Strengthening Constitutional Self-Government

No Left Turns

Roberts’s judicial restraint

This article nicely summarizes Jon Roberts’s record on the D.C. Court of Appeals. A couple of snippets:

"He’s a conservative. He’s not an extreme ideological conservative," said Thomas Goldstein, founder of Goldstein & Howe, a District-based law firm that specializes in Supreme Court cases. "He’s what I would call a federal-power conservative. I don’t think he’s a states-rights conservative, and I don’t think he’s an anti-government conservative.
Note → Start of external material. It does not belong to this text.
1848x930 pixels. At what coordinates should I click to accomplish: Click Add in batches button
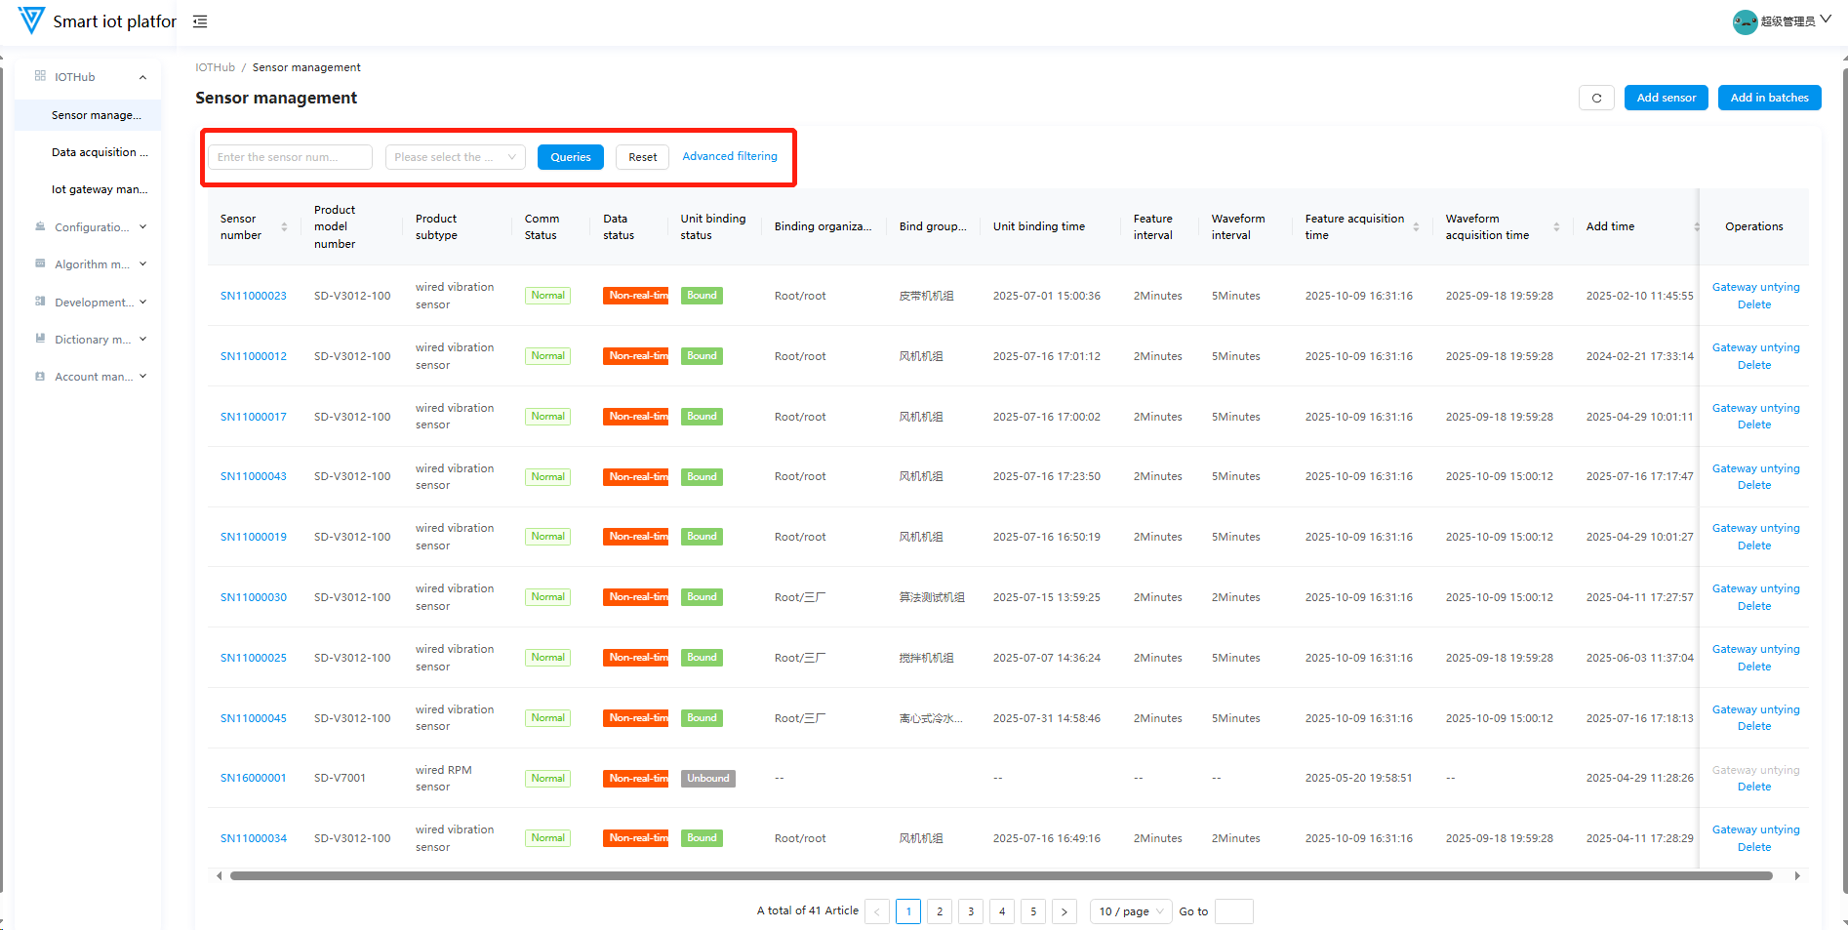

And this may reflect his time in the executive branch."

Bradford Berenson, who worked in the White House counsel’s office from 2001 to 2003, was among those whose recommended that President Bush put Judge Roberts on the first slate of candidates for appeals court slots.

He said Judge Roberts is "not the kind of judge you can predict based on the identity of the parties" or by the politics of the litigants.

"He wants to find the right answer, and he will go where the law takes him," Mr. Berenson said. "He’s an ump who calls the balls and strikes as he sees them."

Mr. Berenson said it is impossible to know how Judge Roberts would approach Supreme Court precedent were he to be confirmed to the high court.

"But everything we know about him thus far suggests he is rather more reluctant to do that than some of the more aggressive conservative judges," Mr. Berenson said.

Read the whole thing.

Discussions - 1 Comment

That is distressing. What is the point of having a ’federal power’ conservative versus a democrat appointee? Can the government still take our houses and give it to somebody else who might do better with it?

"...he will go where the law takes him" but what if the law takes him to someplace that is unjust? Will he say no or will he say that it is okay that the law is used to an unjust end? If it is the latter then he is going to be a terrible supreme court judge.